1 Introduction 🗳️

The inspiration for this project came during the 2018 midterm election when I came across a Twitter account called @PizzaToThePolls. On Election Day, Pizza to the Polls was tweeting about delivering pizzas to polling locations across the United States. These tweets, like the one shown below, contained street addresses of polling locations where pizzas were being delivered to motivate voters to stay in line to cast their votes.

There are good reasons to be curious of polling locations. Lengthy lines clearly suggest that there is not enough voting booths or locations to accomodate the size of the voting population in the district. One could either interpret this as an unfortunate result of local government’s lack of resources or, less benignly, a predetermined outcome of an attempt to suppress voter turnout.

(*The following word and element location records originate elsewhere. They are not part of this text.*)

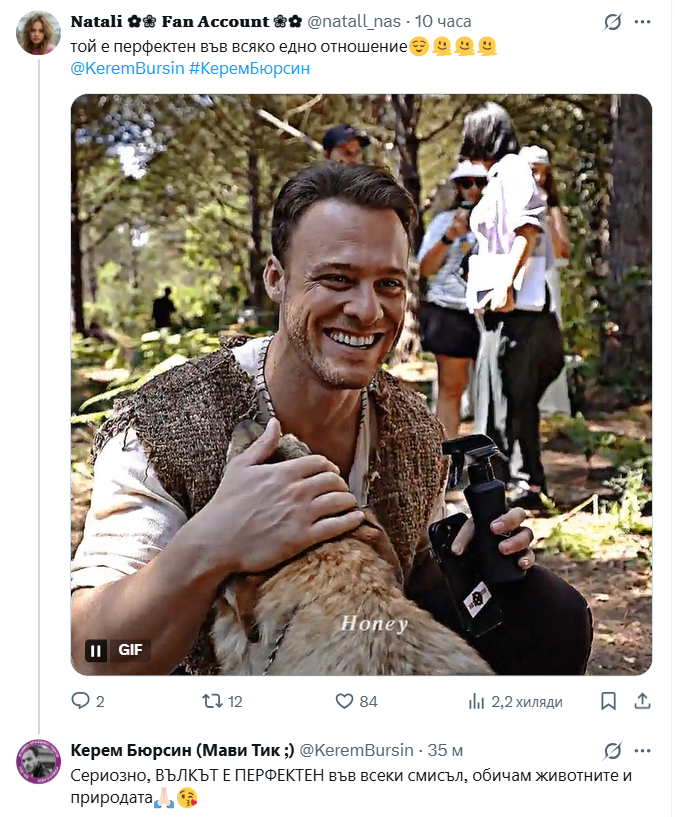Screen dimensions: 675x817
Task: Like the tweet with 84 likes
Action: pyautogui.click(x=345, y=701)
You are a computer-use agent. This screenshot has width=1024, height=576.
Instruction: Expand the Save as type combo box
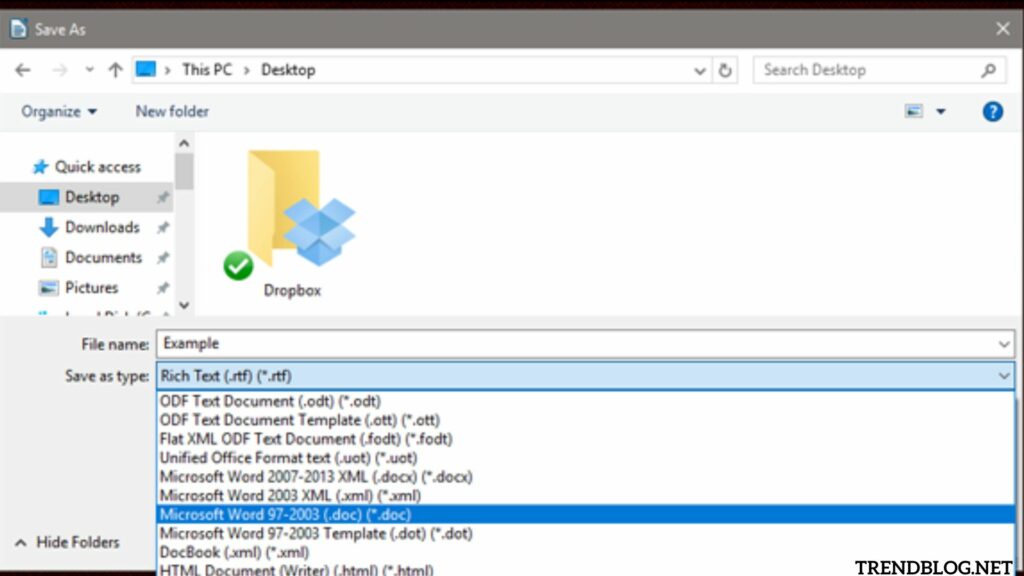(x=585, y=376)
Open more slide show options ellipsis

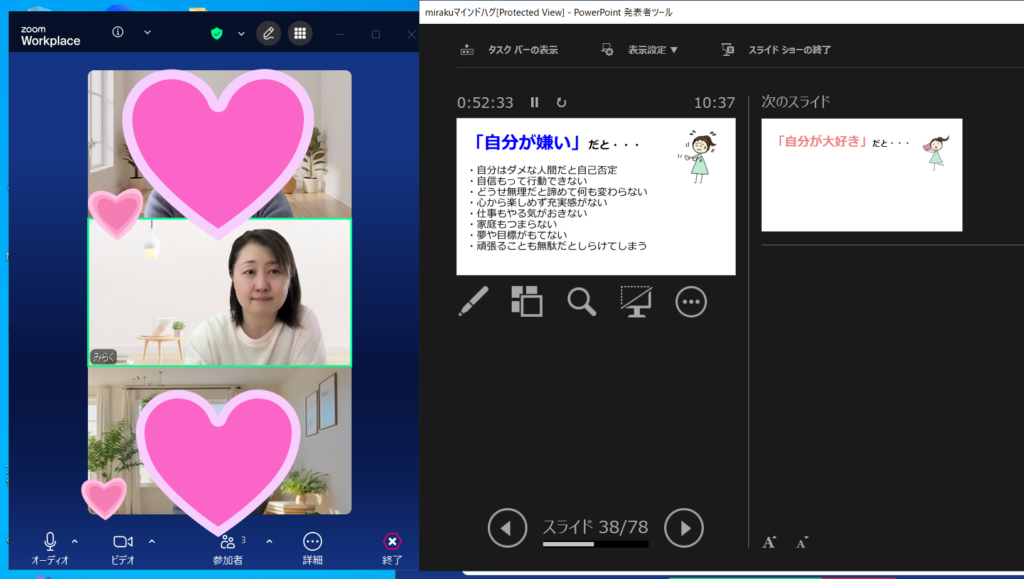coord(691,301)
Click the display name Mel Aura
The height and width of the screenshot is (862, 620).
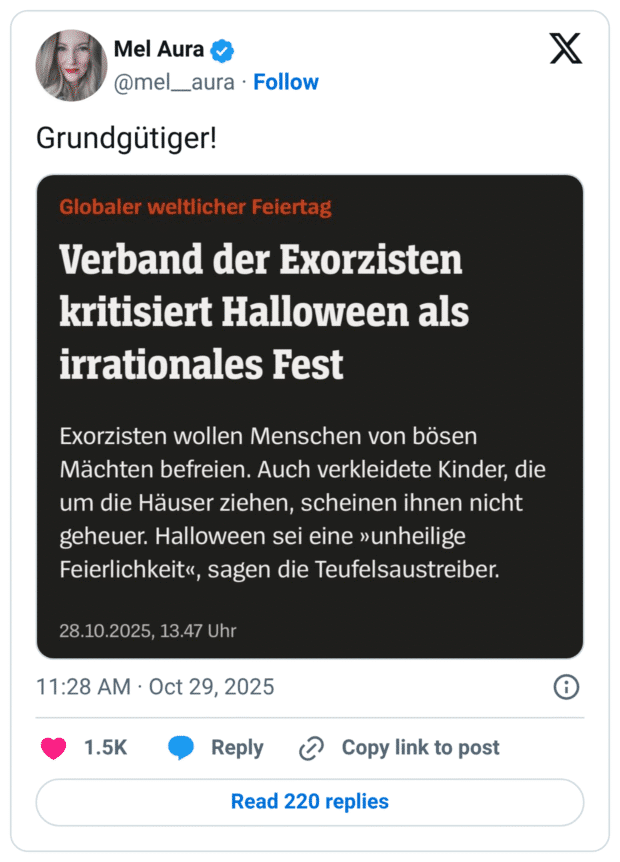(x=160, y=48)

Since there is neither a public databasenor has there been a study attempting to collect polling location addresses at national level, voters do not have a full picture of voting access.1

I have collected, parsed, and geocoded 169 unique street addresses contained in the tweets posted by Pizza to the Polls. Unfortunately, the sample size is too small for the data to be used to draw generalizable inference on voter access. Therefore, I have narrowed down the scope of this project to answer the question, “What does the data tell me about Pizza to the Polls’s level of outreach?” I find that districts that contacted Pizza to the Polls for pizzas were holding key Senate races and where women candidates were running for office.

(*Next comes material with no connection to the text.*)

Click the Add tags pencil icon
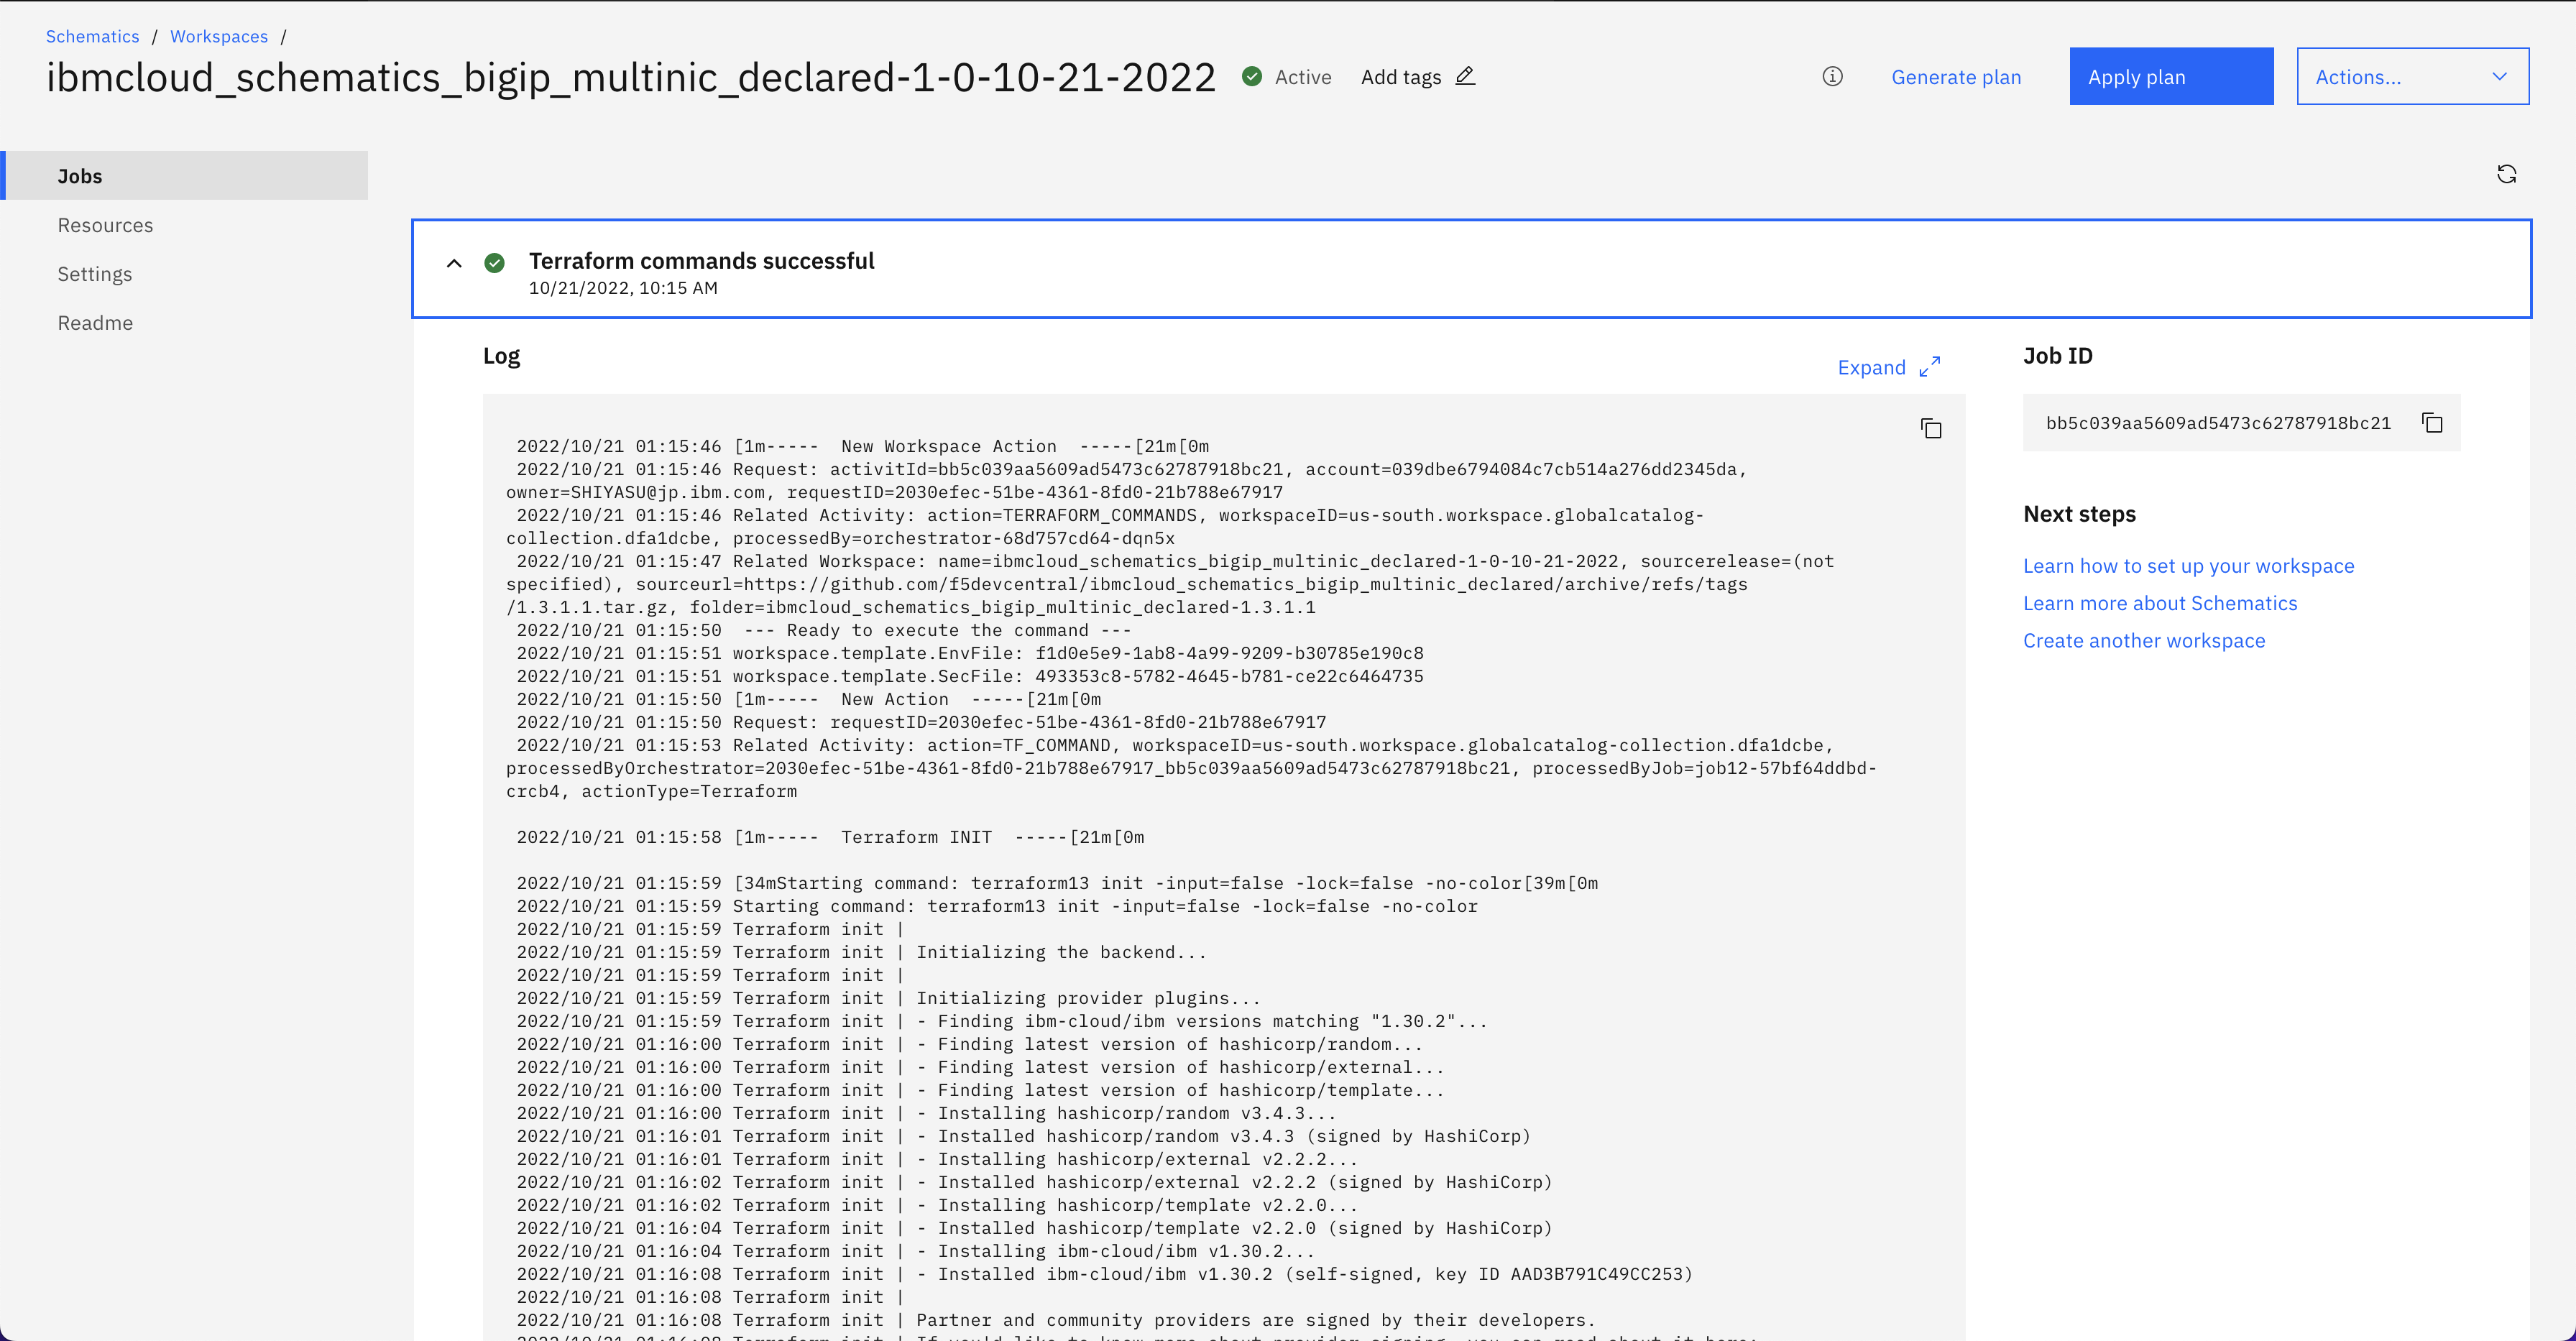This screenshot has width=2576, height=1341. pyautogui.click(x=1465, y=76)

The rest of the report proceeds as follows:

  1. briefly introduce Pizza to the Polls and their activities;
  2. explain the data collection method;
  3. create an interactive map of the polling addresses;
  4. conduct exploratory analysis (bag-of-words and regression);
  5. present recommenations for how Pizza to the Polls can improve its outreach for the upcoming election;
  6. discuss the limitations and avenues for future research.

2 Pizza To the Polls

logo

Pizza to the Polls (abbreviated PTTP) is a 501(c)(4) nonprofit organization that receives reports about long polling lines on various social media platforms and requests pizza deliveries to polling locations.2 Although PTTP is not officially affiliated with any political party in the United States, there is an obvious partisan flavor to their Twitter activity (more detais below). To be clear, unlike 501(c)(3) organizations, 501(c)(4) organizations are allowed to engage in lobbying activity so long as the purpose is to promote their social welfare objectives. They do not lose their tax-exemption status from engaging in electoral campaign activities (i.e. activities influencing electoral results or advocating for a candidate) so long as those activities remain secondary to their primary missions.3

3 Data

The data used in the analysis comes from four different sources: tweets posted by Pizza to the Polls, election results from Wikipedia, Cook’s Political Report rating for election competitiveness, and women candidate profiles from Center for Women in American Politics.

3.1 Searching for tweets

First I made a query asking how many tweets were posted per hour by PTTP from 00:00 of November 6th, 2018 to 02:00 of November 7th, 2018.4 Looking at the hourly counts, I decided to restrict the timeframe from 11:00 and 23:59 of November 6th, 2018. In total, I retrieved 28,329 raw tweets. The figure below shows the hourly distribution.

Next, I processed the texts to remove any special characters, url’s, and @’s, and parsed the text to find street addresses. This reduced the number of relevant tweets to 1,097, which is about 5% of the original sample of tweets. The figure below shows the hourly distribution of tweets containing street addresses.

3.2 Geocoding addresses

I used Google’s Geocoding API to parse the addresses and locate the geocoordinates of the addresses. From the API response, I scraped the street number, route, state, county, zipcode, longitude, and latitutde.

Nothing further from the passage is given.